This autumn, the Finnish Safety and Chemicals Agency (Tukes) has received many reports on cat poisoning due to rodenticides entered in the organ system of cats after having eaten poisoned mice. Tukes points out that instructions for use must be followed when using rodenticides. Neighbours must be warned of the use of rodenticides so that they can keep their pets leashed during the use of rodenticides. Primarily, Tukes recommends the use of mechanical mousetraps.

Rodent control is a hot topic as people are making their cottages ready for winter and rodents try to find their way indoors. However, rodenticides that contain alphachloralose also harm animals other than mice, for which the poison is intended. During November, reports on cat poisoning have clearly increased. Poisoned mice are also hazardous to wild animals that eat mice.

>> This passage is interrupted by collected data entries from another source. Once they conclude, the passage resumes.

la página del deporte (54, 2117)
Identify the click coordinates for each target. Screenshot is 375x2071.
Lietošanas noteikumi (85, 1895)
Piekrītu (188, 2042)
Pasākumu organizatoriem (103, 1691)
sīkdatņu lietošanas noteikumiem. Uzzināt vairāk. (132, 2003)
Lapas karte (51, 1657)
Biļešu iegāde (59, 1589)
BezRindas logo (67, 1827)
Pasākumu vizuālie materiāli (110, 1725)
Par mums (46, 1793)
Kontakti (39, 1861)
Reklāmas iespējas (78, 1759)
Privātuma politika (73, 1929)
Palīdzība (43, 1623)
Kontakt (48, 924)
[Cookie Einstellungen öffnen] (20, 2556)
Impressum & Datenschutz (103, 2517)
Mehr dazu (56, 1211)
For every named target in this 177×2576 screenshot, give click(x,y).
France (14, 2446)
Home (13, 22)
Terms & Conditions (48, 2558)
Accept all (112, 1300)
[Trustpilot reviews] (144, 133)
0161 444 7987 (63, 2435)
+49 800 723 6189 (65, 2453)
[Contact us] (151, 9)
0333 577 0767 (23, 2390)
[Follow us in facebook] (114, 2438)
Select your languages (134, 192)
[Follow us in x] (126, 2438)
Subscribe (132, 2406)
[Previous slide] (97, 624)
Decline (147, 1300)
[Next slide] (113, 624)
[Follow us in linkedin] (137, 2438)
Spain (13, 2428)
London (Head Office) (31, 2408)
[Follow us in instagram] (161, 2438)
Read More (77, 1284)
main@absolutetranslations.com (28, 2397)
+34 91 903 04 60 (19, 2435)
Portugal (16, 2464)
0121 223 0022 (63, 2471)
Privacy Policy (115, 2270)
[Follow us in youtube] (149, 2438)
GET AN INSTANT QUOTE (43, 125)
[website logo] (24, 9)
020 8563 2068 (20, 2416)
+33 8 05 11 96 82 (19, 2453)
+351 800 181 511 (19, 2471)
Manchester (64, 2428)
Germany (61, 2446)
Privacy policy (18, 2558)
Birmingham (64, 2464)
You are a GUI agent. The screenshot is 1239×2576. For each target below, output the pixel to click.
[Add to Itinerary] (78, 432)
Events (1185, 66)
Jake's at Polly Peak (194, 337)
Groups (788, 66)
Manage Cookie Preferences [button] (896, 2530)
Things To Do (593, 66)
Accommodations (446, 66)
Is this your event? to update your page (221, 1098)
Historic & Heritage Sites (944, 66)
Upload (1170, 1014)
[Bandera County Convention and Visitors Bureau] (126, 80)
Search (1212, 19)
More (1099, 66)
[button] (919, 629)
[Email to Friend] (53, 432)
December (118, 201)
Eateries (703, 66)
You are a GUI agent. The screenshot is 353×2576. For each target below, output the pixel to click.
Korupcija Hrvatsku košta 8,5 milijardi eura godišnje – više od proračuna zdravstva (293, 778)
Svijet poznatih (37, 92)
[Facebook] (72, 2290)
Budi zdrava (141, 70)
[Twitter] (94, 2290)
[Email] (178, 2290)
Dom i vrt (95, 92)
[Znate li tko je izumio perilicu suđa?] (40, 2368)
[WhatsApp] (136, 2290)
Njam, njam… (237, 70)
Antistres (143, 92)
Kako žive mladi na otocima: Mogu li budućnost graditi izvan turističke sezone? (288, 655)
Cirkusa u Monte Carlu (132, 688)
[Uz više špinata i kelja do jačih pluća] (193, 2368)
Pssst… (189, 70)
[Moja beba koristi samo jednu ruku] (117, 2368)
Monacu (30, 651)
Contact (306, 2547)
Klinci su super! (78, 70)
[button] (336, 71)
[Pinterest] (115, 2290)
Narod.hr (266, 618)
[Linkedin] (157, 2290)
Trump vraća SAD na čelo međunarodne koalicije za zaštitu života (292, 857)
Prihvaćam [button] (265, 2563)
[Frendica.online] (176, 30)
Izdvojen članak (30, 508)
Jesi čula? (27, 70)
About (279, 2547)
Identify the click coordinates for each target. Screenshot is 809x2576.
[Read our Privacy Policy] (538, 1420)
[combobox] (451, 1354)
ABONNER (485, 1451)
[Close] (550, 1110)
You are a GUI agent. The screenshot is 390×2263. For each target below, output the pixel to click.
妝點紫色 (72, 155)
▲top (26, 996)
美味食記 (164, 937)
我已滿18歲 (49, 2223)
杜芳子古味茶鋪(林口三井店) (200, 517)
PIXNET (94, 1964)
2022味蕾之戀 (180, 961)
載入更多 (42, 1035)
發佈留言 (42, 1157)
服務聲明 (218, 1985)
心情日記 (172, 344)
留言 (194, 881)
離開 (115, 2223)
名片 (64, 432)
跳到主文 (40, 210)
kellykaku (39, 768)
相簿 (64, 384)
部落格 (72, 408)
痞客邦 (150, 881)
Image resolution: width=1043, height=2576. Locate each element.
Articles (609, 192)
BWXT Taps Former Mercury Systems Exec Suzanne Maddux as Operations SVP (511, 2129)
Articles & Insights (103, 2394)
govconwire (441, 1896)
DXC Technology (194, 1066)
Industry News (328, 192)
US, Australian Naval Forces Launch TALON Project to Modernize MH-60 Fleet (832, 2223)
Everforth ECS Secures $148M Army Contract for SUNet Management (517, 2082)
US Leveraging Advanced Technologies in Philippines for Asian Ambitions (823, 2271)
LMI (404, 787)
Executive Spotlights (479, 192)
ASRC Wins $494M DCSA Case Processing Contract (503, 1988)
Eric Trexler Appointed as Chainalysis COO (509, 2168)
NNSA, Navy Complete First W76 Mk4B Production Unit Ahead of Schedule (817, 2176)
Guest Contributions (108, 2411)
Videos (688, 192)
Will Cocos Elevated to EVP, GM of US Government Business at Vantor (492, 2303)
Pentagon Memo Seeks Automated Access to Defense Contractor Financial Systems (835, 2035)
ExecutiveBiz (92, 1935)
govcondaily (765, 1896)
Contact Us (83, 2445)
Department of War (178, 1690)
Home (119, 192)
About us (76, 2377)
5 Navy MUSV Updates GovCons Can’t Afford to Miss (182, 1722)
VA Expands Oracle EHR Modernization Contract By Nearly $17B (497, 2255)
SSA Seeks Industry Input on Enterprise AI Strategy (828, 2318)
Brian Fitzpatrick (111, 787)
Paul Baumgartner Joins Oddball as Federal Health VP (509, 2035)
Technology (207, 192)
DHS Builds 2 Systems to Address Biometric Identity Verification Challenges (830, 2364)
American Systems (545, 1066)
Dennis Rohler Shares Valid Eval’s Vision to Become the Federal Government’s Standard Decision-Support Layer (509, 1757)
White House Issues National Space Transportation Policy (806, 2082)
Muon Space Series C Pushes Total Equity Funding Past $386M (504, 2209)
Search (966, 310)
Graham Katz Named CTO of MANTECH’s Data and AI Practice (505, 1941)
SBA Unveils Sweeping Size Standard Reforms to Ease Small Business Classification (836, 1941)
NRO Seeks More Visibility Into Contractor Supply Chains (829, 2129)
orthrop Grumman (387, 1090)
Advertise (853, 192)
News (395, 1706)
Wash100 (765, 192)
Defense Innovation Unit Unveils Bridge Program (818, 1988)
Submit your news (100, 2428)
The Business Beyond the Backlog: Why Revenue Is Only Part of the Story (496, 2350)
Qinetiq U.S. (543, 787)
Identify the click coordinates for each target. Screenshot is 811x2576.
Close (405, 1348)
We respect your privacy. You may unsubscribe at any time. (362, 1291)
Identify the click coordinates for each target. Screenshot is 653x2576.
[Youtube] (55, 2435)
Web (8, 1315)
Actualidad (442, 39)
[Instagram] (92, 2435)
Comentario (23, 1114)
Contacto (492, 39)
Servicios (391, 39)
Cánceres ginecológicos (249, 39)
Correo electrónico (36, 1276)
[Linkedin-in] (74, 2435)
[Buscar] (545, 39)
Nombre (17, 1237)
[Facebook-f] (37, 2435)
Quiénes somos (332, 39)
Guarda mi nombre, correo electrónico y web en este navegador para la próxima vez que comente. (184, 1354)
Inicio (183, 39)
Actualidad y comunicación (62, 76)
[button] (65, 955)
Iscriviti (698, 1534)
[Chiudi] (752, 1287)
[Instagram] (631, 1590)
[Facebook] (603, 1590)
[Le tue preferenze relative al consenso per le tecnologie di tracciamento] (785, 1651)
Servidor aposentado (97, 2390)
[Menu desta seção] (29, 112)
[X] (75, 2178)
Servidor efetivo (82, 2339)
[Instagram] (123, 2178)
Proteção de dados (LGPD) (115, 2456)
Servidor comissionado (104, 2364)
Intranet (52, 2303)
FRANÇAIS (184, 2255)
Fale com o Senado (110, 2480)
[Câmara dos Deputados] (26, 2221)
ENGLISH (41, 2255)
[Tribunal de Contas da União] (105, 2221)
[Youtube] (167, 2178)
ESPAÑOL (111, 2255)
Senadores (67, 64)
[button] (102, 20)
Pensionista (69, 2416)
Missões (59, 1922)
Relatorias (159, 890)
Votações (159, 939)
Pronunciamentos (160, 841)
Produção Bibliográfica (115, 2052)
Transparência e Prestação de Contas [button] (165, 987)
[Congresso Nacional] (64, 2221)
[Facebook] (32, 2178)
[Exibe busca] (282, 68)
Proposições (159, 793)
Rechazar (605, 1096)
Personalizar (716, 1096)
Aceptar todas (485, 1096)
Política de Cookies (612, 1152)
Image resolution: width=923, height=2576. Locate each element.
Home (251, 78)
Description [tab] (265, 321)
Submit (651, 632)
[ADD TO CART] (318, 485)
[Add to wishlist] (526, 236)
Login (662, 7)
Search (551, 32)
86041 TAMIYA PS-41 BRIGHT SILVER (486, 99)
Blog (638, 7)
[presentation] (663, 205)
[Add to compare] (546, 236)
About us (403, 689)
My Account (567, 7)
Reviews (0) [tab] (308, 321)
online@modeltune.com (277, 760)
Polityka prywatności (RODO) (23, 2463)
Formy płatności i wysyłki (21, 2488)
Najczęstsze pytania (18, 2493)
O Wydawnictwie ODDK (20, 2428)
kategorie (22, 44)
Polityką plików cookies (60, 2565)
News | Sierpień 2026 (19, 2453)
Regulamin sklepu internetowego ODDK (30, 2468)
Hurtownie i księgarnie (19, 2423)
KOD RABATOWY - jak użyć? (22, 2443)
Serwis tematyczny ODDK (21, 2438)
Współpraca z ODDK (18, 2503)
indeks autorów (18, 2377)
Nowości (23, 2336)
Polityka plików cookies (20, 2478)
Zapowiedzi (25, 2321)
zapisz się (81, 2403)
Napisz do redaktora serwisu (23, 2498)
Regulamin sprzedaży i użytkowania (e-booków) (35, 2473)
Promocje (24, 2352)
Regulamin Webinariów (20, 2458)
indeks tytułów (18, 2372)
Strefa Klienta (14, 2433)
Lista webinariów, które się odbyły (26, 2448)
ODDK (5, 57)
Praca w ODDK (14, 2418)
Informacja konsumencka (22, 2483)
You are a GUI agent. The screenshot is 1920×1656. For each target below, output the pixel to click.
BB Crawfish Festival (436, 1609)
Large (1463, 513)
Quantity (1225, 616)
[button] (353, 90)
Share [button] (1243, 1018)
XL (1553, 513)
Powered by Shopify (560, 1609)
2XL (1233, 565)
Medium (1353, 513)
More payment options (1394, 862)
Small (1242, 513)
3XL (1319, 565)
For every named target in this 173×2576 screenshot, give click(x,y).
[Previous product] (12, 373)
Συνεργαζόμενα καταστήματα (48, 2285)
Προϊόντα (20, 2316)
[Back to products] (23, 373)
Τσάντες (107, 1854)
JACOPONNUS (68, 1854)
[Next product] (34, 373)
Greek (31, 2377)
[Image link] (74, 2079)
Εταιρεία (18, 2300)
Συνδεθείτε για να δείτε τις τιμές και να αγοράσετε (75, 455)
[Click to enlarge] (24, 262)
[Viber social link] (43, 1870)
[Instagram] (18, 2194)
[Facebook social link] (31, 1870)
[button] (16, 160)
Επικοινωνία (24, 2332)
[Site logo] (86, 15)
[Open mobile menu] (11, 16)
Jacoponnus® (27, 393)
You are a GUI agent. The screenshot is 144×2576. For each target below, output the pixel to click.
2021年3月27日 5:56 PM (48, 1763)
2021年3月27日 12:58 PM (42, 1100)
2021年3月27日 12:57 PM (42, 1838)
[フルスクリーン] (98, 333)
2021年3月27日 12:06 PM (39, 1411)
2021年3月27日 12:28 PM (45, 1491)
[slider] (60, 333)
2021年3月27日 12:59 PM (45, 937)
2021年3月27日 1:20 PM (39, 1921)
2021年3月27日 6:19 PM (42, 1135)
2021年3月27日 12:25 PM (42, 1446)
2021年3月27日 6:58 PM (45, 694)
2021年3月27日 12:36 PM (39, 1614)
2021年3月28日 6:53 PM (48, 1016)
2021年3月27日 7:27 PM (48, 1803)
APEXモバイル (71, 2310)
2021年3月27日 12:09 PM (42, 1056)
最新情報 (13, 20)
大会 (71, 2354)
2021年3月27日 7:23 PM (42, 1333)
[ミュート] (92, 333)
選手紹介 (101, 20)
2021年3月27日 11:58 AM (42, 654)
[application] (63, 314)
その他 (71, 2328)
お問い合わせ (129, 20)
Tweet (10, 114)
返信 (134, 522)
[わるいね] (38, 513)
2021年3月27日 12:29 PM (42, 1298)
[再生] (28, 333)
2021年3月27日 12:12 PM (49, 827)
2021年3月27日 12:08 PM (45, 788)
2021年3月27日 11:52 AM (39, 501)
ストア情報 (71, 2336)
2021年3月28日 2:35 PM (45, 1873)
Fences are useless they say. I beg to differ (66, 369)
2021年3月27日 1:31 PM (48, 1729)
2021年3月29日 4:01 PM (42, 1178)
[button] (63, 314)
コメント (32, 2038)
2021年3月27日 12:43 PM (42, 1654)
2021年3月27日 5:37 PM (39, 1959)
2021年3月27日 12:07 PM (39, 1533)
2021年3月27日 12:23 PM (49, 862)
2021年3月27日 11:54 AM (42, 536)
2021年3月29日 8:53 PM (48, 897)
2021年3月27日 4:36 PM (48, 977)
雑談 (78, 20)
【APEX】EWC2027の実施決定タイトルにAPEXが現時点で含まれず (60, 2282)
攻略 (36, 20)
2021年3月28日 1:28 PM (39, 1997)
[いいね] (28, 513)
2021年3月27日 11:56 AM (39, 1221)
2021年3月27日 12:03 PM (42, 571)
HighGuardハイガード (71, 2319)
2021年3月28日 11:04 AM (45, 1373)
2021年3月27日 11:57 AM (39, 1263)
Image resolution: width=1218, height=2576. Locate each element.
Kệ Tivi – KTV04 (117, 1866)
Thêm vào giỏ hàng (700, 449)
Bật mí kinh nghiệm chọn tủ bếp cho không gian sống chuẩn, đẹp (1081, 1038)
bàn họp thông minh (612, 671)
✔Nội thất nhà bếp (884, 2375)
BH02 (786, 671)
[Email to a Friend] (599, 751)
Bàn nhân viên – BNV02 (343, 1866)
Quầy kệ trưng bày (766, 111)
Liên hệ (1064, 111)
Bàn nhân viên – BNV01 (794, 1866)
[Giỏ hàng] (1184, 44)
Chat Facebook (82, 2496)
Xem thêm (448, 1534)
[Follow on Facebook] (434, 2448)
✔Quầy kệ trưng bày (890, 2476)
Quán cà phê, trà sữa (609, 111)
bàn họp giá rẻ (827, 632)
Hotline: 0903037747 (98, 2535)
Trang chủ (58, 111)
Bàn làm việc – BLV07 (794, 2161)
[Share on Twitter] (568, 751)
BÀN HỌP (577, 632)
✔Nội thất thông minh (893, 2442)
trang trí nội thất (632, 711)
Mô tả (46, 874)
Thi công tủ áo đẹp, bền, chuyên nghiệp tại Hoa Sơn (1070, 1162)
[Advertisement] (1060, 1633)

–    “In the cat poisoning cases, a cat has been moving freely outdoors, hunting mice. In some cases, rodenticides have been used by a neighbour, but it is not usually known where a cat has consumed poison. In a typical case of dog poisoning, a dog has had access to poison in a cupboard or poison has been spread outdoors, unlike what is defined in instructions for use”, says Sanna Koivisto, senior adviser at Tukes. 

A poisoned cat starts to show symptoms in approximately 30 minutes after eating a mouse. The cat’s body temperature will drop, and it will experience balance disorders, cramps and unconsciousness. A poisoned cat must be kept warm and taken to a veterinarian. Tell the vet if you know where and when the cat has eaten mice and what rodenticide has been used. 

Pauliina Koponen, municipal veterinarian in Kokemäki, says that poisoning caused by alphachloralose can usually be suspected already based on a telephone conversation. 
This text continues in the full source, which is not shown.